*** INPUT

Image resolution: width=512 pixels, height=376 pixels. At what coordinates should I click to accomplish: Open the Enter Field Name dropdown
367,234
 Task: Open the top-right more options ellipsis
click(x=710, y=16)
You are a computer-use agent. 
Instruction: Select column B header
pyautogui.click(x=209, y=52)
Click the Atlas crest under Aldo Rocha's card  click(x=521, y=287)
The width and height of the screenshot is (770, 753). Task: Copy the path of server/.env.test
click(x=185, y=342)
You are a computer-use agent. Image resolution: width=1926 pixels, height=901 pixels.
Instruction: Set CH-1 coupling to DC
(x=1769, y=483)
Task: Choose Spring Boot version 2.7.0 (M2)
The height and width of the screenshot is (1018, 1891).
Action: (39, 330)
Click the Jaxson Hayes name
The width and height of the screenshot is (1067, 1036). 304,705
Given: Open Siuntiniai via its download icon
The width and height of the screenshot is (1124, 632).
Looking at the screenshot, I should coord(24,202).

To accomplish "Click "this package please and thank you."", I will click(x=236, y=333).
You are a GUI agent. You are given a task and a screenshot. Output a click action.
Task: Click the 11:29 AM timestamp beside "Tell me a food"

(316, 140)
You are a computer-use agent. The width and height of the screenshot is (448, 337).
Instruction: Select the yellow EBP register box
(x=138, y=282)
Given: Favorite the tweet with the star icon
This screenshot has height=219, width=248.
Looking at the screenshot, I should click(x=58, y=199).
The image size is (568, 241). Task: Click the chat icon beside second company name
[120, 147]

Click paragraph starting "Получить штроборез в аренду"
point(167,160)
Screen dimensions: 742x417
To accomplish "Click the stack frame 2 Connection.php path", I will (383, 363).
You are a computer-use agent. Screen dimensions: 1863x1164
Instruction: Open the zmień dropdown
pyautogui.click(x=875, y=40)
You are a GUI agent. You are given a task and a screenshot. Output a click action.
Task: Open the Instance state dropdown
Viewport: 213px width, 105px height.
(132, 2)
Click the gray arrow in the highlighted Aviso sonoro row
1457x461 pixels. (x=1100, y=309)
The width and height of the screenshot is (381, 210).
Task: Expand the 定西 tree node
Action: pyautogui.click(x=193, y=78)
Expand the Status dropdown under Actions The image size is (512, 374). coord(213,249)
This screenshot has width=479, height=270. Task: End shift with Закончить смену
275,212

******

__EXERCISE OBJECTIVE__
Please reproduce word for word the lines of the material between the line holding "The width and height of the screenshot is (770, 753)." and the line holding "Looking at the screenshot, I should click(x=58, y=199).", inclusive.

__COMPLETE ANSWER__
The width and height of the screenshot is (770, 753). Task: Copy the path of server/.env.test
click(x=185, y=342)
You are a computer-use agent. Image resolution: width=1926 pixels, height=901 pixels.
Instruction: Set CH-1 coupling to DC
(x=1769, y=483)
Task: Choose Spring Boot version 2.7.0 (M2)
The height and width of the screenshot is (1018, 1891).
Action: (39, 330)
Click the Jaxson Hayes name
The width and height of the screenshot is (1067, 1036). 304,705
Given: Open Siuntiniai via its download icon
The width and height of the screenshot is (1124, 632).
Looking at the screenshot, I should coord(24,202).

To accomplish "Click "this package please and thank you."", I will click(x=236, y=333).
You are a GUI agent. You are given a task and a screenshot. Output a click action.
Task: Click the 11:29 AM timestamp beside "Tell me a food"

(316, 140)
You are a computer-use agent. The width and height of the screenshot is (448, 337).
Instruction: Select the yellow EBP register box
(x=138, y=282)
Given: Favorite the tweet with the star icon
This screenshot has height=219, width=248.
Looking at the screenshot, I should click(x=58, y=199).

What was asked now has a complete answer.